Text and item location entries
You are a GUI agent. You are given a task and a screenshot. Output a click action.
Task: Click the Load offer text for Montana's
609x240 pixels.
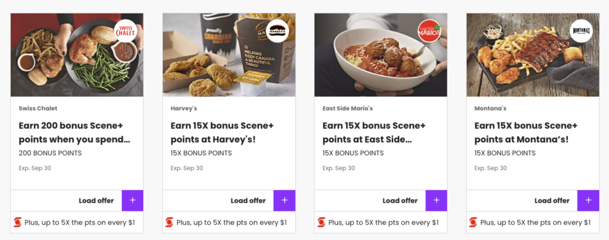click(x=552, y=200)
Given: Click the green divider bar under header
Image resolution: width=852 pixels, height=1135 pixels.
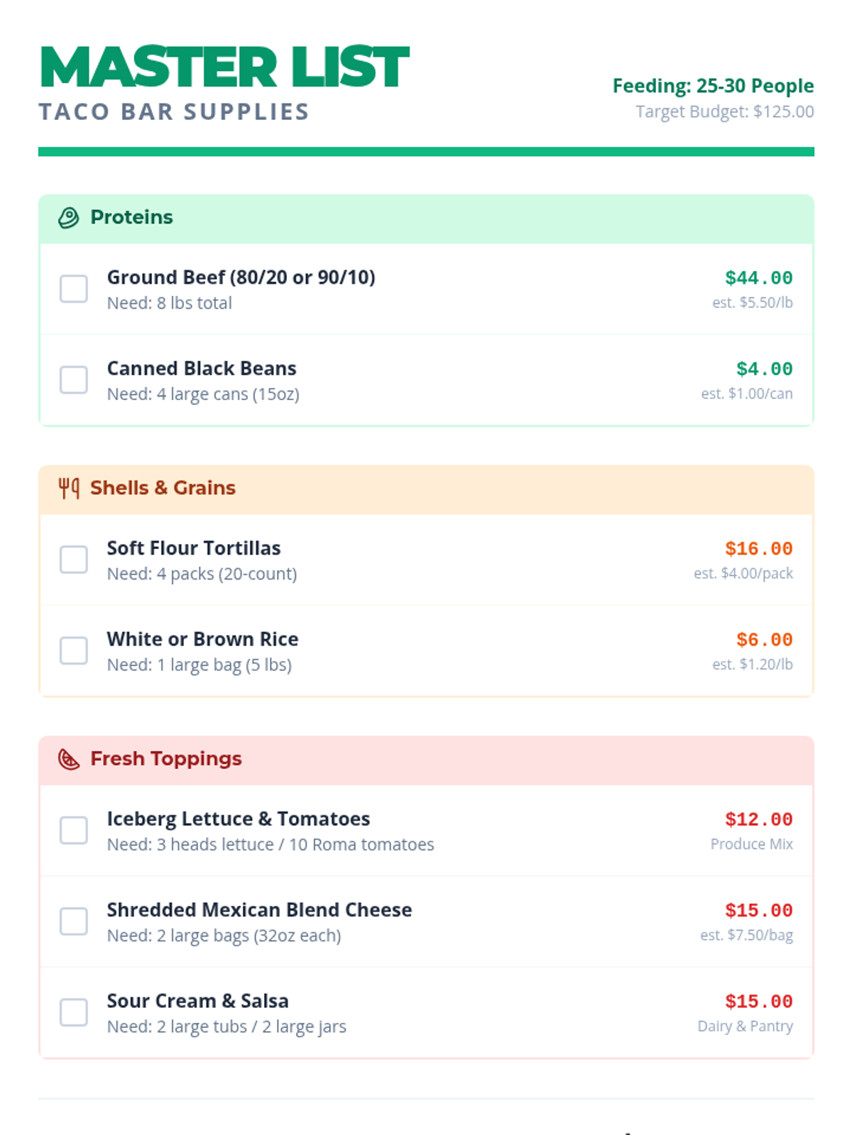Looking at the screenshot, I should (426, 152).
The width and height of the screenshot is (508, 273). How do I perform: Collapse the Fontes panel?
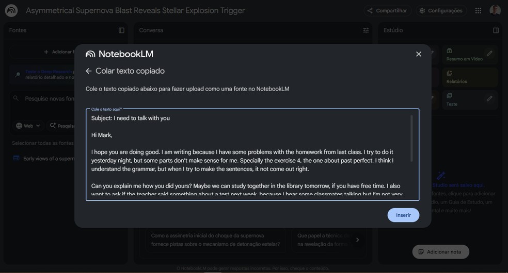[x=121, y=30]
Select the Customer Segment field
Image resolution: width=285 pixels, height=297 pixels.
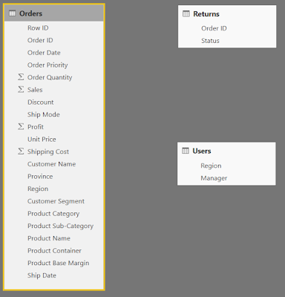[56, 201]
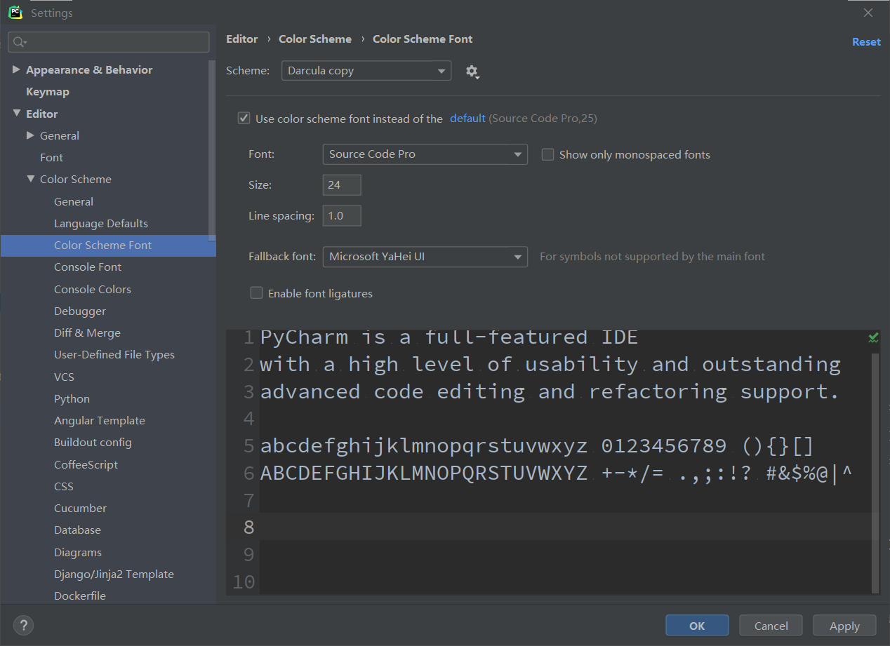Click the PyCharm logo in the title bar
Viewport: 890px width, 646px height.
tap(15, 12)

> **WHAT YOU SHOULD DO**:
Could you retype every one of these entries word for word, leaving out the pictures?

> **EXERCISE ANSWER**:
You are a GUI agent. You are given a task and a screenshot. Output a click action.
Task: Click the Load offer text for Montana's
609x240 pixels.
click(x=552, y=200)
Given: Click the green divider bar under header
Image resolution: width=852 pixels, height=1135 pixels.
Looking at the screenshot, I should (426, 152).
The width and height of the screenshot is (508, 273). How do I perform: Collapse the Fontes panel?
[x=121, y=30]
Select the Customer Segment field
Image resolution: width=285 pixels, height=297 pixels.
[56, 201]
Click the PyCharm logo in the title bar
Viewport: 890px width, 646px height.
tap(15, 12)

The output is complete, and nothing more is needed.